* [YOUR ASSIGNMENT] With the line containing "Instruction: Click the clock icon in menu bar" as the first line and the last line of the records as the final one, reproduce that range exactly.

* [INFORMATION PROVIDED]

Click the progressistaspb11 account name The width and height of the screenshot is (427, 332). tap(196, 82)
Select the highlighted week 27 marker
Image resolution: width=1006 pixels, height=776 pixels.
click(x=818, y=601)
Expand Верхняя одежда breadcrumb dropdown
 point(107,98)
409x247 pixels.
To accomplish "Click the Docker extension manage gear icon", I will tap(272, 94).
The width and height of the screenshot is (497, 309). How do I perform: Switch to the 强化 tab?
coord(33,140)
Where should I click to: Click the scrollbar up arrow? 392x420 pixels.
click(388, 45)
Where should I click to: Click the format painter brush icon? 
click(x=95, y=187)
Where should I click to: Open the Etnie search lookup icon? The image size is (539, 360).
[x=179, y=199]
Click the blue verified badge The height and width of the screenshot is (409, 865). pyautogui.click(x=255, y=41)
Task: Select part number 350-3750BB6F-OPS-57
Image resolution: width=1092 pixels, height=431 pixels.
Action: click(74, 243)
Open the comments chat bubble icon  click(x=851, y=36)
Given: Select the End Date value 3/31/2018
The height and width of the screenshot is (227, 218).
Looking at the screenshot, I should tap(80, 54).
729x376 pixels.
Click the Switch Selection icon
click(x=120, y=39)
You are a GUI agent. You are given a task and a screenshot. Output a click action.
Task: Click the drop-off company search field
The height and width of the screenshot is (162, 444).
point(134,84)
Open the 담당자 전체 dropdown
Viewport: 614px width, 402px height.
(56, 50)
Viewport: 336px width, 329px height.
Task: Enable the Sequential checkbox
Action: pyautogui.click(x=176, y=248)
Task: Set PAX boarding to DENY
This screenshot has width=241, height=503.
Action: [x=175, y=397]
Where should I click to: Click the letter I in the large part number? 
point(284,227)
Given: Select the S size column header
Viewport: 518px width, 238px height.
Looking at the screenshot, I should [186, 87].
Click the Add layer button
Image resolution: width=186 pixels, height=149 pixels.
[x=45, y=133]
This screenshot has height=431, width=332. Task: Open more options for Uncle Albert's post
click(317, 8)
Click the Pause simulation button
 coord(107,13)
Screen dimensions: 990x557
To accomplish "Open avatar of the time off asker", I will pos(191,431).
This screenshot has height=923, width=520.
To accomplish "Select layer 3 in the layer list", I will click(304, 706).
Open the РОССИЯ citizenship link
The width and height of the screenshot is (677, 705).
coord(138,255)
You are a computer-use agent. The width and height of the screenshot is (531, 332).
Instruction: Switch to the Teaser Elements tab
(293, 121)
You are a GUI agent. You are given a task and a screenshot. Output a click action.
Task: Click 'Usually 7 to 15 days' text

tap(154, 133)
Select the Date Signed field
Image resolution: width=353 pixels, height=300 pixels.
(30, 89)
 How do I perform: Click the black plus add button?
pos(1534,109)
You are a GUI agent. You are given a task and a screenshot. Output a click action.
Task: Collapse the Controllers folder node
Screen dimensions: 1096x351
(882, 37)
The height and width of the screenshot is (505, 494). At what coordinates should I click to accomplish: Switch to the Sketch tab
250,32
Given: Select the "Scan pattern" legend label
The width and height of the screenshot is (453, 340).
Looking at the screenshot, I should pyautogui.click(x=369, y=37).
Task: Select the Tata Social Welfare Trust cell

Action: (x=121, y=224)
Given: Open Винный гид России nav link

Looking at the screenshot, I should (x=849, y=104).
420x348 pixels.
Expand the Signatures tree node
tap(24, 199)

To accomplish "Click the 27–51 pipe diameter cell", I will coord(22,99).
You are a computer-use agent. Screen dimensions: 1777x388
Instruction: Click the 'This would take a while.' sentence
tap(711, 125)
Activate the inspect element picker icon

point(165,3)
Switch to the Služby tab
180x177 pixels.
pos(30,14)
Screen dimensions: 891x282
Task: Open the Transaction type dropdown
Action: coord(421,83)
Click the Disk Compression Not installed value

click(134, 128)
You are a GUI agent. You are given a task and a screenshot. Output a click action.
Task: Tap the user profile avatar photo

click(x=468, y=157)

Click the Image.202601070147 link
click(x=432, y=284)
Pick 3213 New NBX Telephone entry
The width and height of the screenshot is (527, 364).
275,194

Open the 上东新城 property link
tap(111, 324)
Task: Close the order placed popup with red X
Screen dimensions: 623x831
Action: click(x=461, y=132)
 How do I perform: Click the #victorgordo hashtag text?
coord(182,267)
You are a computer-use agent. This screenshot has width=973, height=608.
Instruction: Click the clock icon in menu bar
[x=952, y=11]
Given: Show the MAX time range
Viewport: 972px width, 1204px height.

* [SOLUTION]
Instruction: Click the clock icon in menu bar
[x=952, y=11]
Given: Show the MAX time range
Viewport: 972px width, 1204px height.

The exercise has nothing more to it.